Exercise requirements:
Each line with the string "writing" is to be copied from the records below.

++++ Provided entries

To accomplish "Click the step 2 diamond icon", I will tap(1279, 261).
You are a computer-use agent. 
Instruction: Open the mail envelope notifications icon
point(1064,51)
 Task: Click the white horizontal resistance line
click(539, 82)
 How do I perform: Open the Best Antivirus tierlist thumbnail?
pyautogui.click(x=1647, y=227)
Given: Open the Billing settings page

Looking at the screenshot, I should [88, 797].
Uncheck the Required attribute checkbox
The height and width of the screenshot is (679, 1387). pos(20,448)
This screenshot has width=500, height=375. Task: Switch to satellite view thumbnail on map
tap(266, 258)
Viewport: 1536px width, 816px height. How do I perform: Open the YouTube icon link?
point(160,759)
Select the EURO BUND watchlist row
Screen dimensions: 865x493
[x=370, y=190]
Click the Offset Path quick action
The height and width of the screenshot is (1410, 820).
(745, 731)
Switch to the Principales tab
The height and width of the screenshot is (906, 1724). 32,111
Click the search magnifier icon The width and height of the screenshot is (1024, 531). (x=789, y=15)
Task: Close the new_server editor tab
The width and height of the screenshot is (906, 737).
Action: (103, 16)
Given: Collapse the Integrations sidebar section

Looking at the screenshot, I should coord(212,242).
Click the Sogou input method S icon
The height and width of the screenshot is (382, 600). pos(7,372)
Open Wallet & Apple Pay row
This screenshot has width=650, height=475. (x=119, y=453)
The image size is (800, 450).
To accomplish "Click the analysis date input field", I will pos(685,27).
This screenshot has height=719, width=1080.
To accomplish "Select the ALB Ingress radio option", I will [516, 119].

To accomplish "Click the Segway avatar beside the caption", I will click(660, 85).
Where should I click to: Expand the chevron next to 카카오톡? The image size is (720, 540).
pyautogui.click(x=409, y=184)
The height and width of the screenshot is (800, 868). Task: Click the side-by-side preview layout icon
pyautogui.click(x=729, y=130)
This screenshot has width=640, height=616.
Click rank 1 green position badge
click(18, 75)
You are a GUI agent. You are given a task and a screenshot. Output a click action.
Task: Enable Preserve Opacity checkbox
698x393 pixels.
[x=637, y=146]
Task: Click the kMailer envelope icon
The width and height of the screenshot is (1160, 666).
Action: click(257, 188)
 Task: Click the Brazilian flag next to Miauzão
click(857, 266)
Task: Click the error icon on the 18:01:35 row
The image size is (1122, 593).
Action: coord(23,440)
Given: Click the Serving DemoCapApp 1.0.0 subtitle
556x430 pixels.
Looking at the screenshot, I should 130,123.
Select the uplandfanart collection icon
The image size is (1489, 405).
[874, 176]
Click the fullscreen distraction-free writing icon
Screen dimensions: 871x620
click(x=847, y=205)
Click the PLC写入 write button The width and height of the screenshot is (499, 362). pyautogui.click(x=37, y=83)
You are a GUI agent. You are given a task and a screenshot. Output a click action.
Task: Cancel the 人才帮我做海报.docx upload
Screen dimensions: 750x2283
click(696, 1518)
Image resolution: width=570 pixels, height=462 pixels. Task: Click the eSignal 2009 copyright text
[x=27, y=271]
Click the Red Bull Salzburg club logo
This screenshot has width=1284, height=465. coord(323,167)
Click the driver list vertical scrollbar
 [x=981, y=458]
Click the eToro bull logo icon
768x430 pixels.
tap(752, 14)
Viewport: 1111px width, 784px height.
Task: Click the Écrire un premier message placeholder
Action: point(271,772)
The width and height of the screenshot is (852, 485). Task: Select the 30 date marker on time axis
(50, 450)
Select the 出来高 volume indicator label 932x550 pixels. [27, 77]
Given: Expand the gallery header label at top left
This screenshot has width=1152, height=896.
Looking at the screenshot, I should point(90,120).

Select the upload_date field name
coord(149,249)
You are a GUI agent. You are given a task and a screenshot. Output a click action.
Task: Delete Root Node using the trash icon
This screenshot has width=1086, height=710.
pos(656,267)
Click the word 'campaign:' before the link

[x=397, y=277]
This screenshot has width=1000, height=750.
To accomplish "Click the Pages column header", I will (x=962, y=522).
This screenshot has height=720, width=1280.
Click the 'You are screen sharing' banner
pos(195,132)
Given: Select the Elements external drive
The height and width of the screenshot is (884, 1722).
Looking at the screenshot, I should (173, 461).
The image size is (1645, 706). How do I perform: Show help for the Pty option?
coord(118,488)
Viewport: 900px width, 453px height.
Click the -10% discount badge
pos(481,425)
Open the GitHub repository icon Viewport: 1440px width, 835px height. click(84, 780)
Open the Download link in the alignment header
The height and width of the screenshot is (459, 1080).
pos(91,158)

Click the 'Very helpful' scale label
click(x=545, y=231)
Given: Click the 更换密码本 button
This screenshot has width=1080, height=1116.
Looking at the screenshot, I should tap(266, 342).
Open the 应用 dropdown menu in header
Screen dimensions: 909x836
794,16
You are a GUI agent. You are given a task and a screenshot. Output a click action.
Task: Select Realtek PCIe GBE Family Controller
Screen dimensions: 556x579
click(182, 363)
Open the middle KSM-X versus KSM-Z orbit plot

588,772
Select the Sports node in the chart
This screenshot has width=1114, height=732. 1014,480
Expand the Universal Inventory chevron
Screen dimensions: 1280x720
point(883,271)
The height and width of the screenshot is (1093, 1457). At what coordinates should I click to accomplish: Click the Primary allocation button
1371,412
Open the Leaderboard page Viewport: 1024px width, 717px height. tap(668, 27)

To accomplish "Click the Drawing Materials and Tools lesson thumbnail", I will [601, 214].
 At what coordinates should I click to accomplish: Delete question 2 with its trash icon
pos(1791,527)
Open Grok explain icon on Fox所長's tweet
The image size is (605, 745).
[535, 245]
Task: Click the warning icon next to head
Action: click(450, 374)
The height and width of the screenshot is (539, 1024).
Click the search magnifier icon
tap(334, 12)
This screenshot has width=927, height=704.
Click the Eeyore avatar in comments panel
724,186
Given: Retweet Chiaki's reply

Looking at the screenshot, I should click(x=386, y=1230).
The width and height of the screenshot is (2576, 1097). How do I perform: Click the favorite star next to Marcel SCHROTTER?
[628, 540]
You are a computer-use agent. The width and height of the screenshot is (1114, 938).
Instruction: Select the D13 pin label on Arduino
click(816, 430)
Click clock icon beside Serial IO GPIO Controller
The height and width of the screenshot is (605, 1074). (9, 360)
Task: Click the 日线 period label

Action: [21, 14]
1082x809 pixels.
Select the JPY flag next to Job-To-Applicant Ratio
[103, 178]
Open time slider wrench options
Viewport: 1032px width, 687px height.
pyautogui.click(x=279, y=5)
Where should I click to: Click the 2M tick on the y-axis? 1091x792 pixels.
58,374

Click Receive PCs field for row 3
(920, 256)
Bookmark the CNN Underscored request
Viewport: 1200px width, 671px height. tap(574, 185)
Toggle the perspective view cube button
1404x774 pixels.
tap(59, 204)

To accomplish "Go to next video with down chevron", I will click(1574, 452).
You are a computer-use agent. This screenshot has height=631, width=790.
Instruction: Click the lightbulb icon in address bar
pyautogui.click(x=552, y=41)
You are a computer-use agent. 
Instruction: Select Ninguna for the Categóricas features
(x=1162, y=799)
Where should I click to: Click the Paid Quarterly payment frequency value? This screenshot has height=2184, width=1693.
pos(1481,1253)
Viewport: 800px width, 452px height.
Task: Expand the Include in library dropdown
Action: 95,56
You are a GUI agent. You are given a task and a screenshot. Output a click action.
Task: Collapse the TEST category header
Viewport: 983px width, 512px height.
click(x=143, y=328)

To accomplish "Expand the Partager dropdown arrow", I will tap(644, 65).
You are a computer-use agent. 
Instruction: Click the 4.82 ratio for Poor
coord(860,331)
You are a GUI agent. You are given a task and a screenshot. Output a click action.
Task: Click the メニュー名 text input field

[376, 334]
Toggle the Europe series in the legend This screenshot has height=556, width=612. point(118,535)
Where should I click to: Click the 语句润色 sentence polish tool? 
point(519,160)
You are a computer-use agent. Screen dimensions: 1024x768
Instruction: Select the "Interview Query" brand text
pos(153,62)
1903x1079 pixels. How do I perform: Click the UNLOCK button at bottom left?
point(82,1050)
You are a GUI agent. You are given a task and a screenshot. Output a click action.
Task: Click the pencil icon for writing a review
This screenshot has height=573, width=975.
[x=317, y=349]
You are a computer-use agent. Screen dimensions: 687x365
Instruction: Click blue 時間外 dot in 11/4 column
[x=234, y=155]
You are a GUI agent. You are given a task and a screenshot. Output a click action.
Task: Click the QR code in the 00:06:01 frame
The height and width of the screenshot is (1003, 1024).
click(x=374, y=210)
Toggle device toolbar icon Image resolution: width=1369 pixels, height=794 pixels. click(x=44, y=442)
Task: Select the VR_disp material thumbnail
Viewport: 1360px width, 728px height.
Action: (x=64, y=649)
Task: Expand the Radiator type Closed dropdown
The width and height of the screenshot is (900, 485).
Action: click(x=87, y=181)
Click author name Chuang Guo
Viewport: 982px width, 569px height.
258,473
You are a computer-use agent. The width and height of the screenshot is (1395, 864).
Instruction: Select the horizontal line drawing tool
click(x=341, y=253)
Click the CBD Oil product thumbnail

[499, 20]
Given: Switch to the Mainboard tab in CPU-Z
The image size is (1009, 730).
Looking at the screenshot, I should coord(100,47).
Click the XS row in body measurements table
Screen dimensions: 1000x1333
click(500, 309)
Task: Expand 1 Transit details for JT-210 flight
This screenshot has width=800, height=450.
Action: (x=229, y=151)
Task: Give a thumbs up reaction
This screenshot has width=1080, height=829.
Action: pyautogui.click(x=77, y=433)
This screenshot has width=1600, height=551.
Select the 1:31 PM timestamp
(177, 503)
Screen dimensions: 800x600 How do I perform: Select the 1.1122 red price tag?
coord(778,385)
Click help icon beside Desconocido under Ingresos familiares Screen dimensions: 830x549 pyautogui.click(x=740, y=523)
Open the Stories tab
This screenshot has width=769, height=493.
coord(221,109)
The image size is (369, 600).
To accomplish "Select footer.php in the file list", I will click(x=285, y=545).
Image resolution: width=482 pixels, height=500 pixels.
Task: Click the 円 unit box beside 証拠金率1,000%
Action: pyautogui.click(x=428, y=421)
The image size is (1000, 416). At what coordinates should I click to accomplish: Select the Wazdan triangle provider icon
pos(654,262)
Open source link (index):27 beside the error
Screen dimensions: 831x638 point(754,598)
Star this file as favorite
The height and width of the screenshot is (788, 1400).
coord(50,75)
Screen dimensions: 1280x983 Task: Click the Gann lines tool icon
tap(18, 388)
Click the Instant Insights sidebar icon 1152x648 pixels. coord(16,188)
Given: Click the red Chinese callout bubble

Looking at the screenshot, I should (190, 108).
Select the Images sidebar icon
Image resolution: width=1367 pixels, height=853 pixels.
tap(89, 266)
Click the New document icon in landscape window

++++++++

Result for this exercise:
Click the fullscreen distraction-free writing icon
Task: Click the pencil icon for writing a review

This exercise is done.